▸ EXERCISE SET
• a. Which exhibitions by Maor are named in the passage on Haim Maor below? List all of them.
• b. According to the passage on Haim Maor below, where was Haim Maor: The Forbidden Library shown, among other locations?
• c. Proceed with the passage on Haim Maor below, picking it up after its last sentence.

▸ PASSAGE PROVIDED
That search is personally agonizing for Israeli artist Haim Maor, a child of survivors and the foremost Israeli artist to deal with what it means to live after, to inherit the Holocaust. Maor is, I suppose, representative in the sense that his art expresses a response of his generation to the inherited trauma as he articulates his own story, a personal identity which confronts public and collective memory in a problematic way. Like Grossman's Momik, for which he served as a model,(18) he heard stories about the Holocaust from his blind grandfather, a tombstone engraver, and like Navah Semel he wears an invisible glass hat which weighs down on him with the burden of memory, a magnifying glass of pain which could not be voiced. Together Maor and Semel revisited the dead in Poland, "accompanying them without coffins or shrouds, and sealing the cycle of mourning which has not yet ended. Because we did not dare weep for them properly. We internalized the pain, substituting rituals and official memorial days for the scar. Beneath the invisible coffin-lids the dead seek their mourning."(19)

In succeeding exhibitions From Birkenau to Tel-Hai, The Faces of Race and Memory and Haim Maor: The Forbidden Library, Maor has inscribed for his family the tombstones which they never had, having inherited from his grandfather's life-story the task of inscribing the faces of his lost family, but also of his parents and himself. In his exhibited installations planks resembling coffin lids carry portraits of his family, but as in some interchangeable puzzle we can never be sure of identity. This is a personal story, an autobiography which tattoos Van Gogh with the artist's Auschwitz number, and deconstructs conventions of the self in Western art from Faiyum to Andy Warhol. Identity becomes fluid and blurred; no image gives certain knowledge. One self-portrait shows Maor's head with a missing segment of the wooden board (of a coffin) on which it is painted, that same "missing memory" of which Henri Raczymow spoke in describing the black hole in the psyche of the second generation.

Brought up in that European cultural tradition from which the survivors had been violently wrenched and for which they felt nostalgia, Maor turns Christian iconology on its head, portraying himself in a triptych of the crucifix, and reveals the image of man to be bestial, driven by sexual passion. Adam and Eve have tasted from the Tree of Knowledge and cannot now return to some innocent state which did not know the evil of Auschwitz. Haim Maor: The Forbidden Library, which was shown, among other locations, at Ben-Gurion University's Central Library, in Beer-Sheba, is a Pandora's box of"forbidden" knowledge, a counter-library that subverts the "official" library and the Sabra myth associated with the man whose name that university bears. This is a private library of untold stories in which the failure to tell the story succeeds in conveying the impossibility of telling it,(20) so that we cannot walk away feeling we have "mastered" the lessons of Auschwitz or feel easy that now we "know."

▸ PROVIDED INFORMATION
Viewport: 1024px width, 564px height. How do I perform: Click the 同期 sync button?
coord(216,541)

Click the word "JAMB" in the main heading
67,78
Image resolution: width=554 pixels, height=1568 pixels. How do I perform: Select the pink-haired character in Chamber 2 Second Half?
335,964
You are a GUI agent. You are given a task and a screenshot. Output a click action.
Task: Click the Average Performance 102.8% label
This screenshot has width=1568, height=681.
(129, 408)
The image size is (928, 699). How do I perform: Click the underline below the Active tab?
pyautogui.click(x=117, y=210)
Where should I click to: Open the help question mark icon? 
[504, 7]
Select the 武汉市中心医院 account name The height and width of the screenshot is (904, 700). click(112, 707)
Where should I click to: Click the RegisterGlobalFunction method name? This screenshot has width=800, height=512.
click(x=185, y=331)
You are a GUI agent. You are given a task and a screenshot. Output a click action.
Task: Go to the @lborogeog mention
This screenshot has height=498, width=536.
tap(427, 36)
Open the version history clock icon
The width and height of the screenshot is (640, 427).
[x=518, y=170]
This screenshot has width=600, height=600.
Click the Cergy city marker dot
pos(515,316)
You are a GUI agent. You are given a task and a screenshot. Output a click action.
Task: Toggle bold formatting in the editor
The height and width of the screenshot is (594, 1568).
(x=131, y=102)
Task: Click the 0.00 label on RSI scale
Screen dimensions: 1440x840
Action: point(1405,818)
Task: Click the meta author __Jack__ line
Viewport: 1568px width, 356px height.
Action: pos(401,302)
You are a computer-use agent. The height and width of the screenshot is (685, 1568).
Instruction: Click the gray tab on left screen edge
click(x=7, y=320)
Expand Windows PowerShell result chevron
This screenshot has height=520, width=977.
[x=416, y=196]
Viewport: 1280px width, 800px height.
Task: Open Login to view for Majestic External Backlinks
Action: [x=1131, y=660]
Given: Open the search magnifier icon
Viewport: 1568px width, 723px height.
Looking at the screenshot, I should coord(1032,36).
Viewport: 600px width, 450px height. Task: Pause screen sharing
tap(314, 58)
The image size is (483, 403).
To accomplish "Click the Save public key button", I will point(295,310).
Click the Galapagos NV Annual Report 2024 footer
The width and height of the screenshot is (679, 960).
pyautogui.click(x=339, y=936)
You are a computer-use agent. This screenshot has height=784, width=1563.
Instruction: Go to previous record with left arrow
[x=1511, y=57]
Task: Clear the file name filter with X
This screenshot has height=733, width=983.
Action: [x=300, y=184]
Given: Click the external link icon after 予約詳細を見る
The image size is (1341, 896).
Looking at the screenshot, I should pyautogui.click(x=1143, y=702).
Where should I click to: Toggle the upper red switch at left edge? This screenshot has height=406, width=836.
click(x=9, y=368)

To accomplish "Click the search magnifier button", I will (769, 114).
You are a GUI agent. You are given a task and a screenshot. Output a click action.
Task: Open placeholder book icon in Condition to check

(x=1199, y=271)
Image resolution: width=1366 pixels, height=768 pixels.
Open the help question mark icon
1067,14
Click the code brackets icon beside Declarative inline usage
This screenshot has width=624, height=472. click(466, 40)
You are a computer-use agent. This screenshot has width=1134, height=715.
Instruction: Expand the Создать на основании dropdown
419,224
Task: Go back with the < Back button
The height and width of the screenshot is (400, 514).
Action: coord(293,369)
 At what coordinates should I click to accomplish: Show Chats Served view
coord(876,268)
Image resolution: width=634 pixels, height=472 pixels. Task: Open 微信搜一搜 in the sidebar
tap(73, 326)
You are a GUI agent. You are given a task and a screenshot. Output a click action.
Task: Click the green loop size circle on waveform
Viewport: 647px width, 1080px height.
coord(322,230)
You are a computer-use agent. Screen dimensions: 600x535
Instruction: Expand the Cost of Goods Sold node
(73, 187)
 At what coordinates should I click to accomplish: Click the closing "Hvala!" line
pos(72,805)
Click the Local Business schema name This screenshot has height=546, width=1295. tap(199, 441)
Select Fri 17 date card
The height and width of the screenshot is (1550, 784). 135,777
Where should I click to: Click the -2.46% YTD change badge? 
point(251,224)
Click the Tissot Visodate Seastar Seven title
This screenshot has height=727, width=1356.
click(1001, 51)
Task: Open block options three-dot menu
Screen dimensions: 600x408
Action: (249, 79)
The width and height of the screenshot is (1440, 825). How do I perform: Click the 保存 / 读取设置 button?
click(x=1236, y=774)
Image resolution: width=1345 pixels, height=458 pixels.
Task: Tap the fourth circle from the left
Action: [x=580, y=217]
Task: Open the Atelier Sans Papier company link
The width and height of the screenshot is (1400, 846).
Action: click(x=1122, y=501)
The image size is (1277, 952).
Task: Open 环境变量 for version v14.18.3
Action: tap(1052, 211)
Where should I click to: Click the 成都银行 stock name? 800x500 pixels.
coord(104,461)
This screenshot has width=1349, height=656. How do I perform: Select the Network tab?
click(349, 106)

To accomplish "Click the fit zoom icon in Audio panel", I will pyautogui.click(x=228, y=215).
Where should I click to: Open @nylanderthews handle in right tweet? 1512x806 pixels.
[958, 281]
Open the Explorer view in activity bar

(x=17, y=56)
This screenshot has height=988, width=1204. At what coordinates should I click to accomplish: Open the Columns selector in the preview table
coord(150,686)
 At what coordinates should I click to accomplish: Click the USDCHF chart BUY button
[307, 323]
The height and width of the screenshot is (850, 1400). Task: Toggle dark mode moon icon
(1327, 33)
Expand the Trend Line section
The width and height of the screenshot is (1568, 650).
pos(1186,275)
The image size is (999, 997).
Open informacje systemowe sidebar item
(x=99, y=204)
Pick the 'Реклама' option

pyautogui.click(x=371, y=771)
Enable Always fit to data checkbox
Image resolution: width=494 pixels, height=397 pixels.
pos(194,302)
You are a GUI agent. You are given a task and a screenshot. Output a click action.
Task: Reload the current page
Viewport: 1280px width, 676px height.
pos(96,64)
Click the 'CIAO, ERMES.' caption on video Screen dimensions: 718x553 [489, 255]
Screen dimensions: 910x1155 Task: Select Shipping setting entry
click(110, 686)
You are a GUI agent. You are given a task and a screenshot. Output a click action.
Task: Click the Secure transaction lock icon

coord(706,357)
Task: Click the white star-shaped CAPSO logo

▸ EXERCISE RESULTS
• a.
From Birkenau to Tel-Hai
The Faces of Race and Memory
Haim Maor: The Forbidden Library

• b. At Ben-Gurion University's Central Library, in Beer-Sheba.

• c.
In a series of nudes, Maor has photographed figures bound and blindfolded. The victim is universalized. The Mark of Cain (in a self-portrait of that tide) is the self facing the post-Auschwitz human condition: Cain could equally be Abel, as in Dan Pagis's "Written in Pencil in the Sealed Railway-Car," when the Jewish mother Eve leaves a cryptic message for Cain, who is son of Adam but also "ben adam," a human being capable of sending his mother and brother to their deaths. The viewer enters Haim Maor's "forbidden library" and is confronted by a collage of family photographs and rows of "mug shots." One is not supposed to be able to tell convicts from Jews, victim from perpetrator. Prejudices, as in the earlier Faces of Race and Memory (1988), are externalized so that the viewer is made to experience the stereotyped responses in himself or herself. We recall Vladek's outburst in Maus when his son gives a ride to a black, as well as Spiegelman's playful stereotyping in his depiction of masks of Poles, Germans, and Jews.
In order to identify victim and perpetrator as equally human, as equally susceptible to absolute evil (or complicit in it), the artist confronts us with a comparison of the two lives of Haim Maor and a German woman called Susanne (Sanna), whom Maor befriended on his kibbutz - the Susanna in "Susanna - Shoshanat Ya'akov," an exhibition for Israel's fiftieth Independence day at the National Jewish Museum in Washington DC., which opened April 30, 1998. A retrospective show of Maor's work, it focuses on the question of Jewish and human identity as seen by a leading Israeli artist, and plays on double identity that coalesces German and Jewish opposites and deconstructs Israeli and Jewish identity.

Sanna's story remains an enigma: was her family involved in the atrocities? Did they collaborate in any way? Or did they stand by passively? Sanna has become something of a fetish in Maor's work, and one can understand that some would be disturbed at this fascination with the body of a German woman whose pose is not the commercial relationship of model and artist, not just the female held under male gaze, but the object of power who must stand and sit to command, while also playing Eve to Maor's Adam, his Jungian anima and shadow.

The present exhibition achieves a new level of a relationship which started with a stereotypical suspicion of the Aryan and now superimposes the images of Jew and German so that they cannot be easily separated. By playing with various identities, the artist compounds the enigma of "Susanna" with the encounter with Africa, where she resides, hiding and perhaps denying her German past. With its folklore motifs and traditional masks that hide identity, Africa can turn Itsik Manger's Golden Peacock into a menacing Nazi eagle, while the bowl of fruit offered by "Susanna" becomes an ambiguous propitiatory tribal offering. The striped African cloth provides a bar-code for identification, but also a prayer-shawl shrouding the German woman in a Jewish identity of Zion - which is also spelt "tsiyun," a grave marker once again reminding us of the inert presence of the Holocaust, but stripped of any orienting Israeli or Jewish geographical and historical signposts. In conversations with me, Maor has spoken of feeling a "stranger" in his own land, and his own search for identity seems to need to explore "Susanna" and Africa in order to find himself.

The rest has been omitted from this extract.